Finding perpendicular distance of a point from line l (using vector equation).

[Alshia]

Homework Statement

Find a vector equation of the line l containing the points (1,3,1) and (1,-3,-1). Find the perpendicular distance of the point with coordinates (2,-1,1) from l.

2. The attempt at a solution

Let (1,3,1) = a, let (2,-1,1) = q. Let N be the point where ANQ = 90 degrees.

r = (1,3,1) + t(1-1,-3-3,-1-1) = (1,3,1) + t(0,-6,-2)

|p| = sqrt (6^2 + 2^2) = 2 sqrt 10

Unit vector, u = (-3 sqrt 10/10)i + (- sqrt 10/10)j

Vector AQ = q - a = i - 4j

AN = (Vector AQ).u = 6 sqrt 10/5


Hence, perpendicular distance NQ = sqrt (|Vector AQ|^2 - AN^2) = 17 - (6 sqrt 10/5)^2 = sqrt 65/5.

3. Relevant equations

The book gives the answer AN = 21 sqrt 15/5. Can anyone please check my answer for any mistakes? Thanks.

 

[HallsofIvy]

Homework Statement

Find a vector equation of the line l containing the points (1,3,1) and (1,-3,-1). Find the perpendicular distance of the point with coordinates (2,-1,1) from l.

2. The attempt at a solution

Let (1,3,1) = a, let (2,-1,1) = q. Let N be the point where ANQ = 90 degrees.

What is "ANQ"?

r = (1,3,1) + t(1-1,-3-3,-1-1) = (1,3,1) + t(0,-6,-2)

Yes, this is the equation of the line l.

|p| = sqrt (6^2 + 2^2) = 2 sqrt 10

You didn't say, but I guess "p" is the vector from (1, 3, 1) to (1, -3, 1).

Unit vector, u = (-3 sqrt 10/10)i + (- sqrt 10/10)j

This is a unit vector in the direction of vector -6i- 2j but where did that vector come from? Your line is in the direction of the vector -6j- 2k.

Vector AQ = q - a = i - 4j

You keep using notation you haven't defined! What are A and Q? Presumably it is the vector from point a to point q but what is point a?

AN = (Vector AQ).u = 6 sqrt 10/5Hence, perpendicular distance NQ = sqrt (|Vector AQ|^2 - AN^2) = 17 - (6 sqrt 10/5)^2 = sqrt 65/5.

3. Relevant equations

The book gives the answer AN = 21 sqrt 15/5. Can anyone please check my answer for any mistakes? Thanks.

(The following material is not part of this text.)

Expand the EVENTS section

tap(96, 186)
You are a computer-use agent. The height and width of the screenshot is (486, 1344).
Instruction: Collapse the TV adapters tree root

I really can't tell what you are doing. What I would do is find the equation of the plane perpendicular to line, l, through (1, 3, 1) and (1, -3, -1), and containing the point (2, -1, 1). Then find the point where line l crosses that plane and find the distance from that point to (2, -1, 1).

 

[Joffan]

Your numerical answer is good but, as HallsofIvy says, your working needs more clarity. The book answer as given is wrong for the problem as given, assuming I understand your notation (function brackets would be nice for sqrt(15) eg.).

Can you calculate the coordinates of N, which I take to be the nearest point on the line l to (2,-1,1)?

 

[Alshia]

REVISION

NOTE: Small alphabets in bold indicate vectors. If A is a point, a represents its position vector.

Let (1,3,1), (1,-3,-1) and (2,-1,1) be the points A, B and Q respectively. Let N be the foot of the perpendicular from Q to the line.

r = a + tp
r = (1,3,1) + t(1-1,-3-3,-1-1) = (1,3,1) + t(0,-6,-2)

Length AB = |p| = √(6^2 + 2^2) = 2√10

Unit vector, u = (-3√10/10)j + (-√10/10)k

q - a = i-2j-2k

Length AN = u.(q-a) = (4√10)/5

∴ Perpendicular distance:

Length NQ = √(AQ^2-AN^2) = √65/5How is this? Yes, I made a mistake with the unit vector components.@Joffan:

I can. Since length AN is (4√10)/5, the coordinates of N would be (1,3,1)+((4√10)/5)(0,-6,-2). I won't simplify here because the exact answer is in rational form.By the way, is there a way to write vectors as column vectors here? I don't like writing in component form. Too much work :S.

 

[HallsofIvy]

In LaTeX,
[ tex ]\ begin{bmatrix}a \\ b \\ c\ end{bmatrix}[ /tex ]
(without the spaces) gives
\begin{bmatrix}a \\ b \\ c\end{bmatrix}

 

[Joffan]

Your position of N is wrong, because t is not in coordinate units.

The coordinates of N can be specified without surds.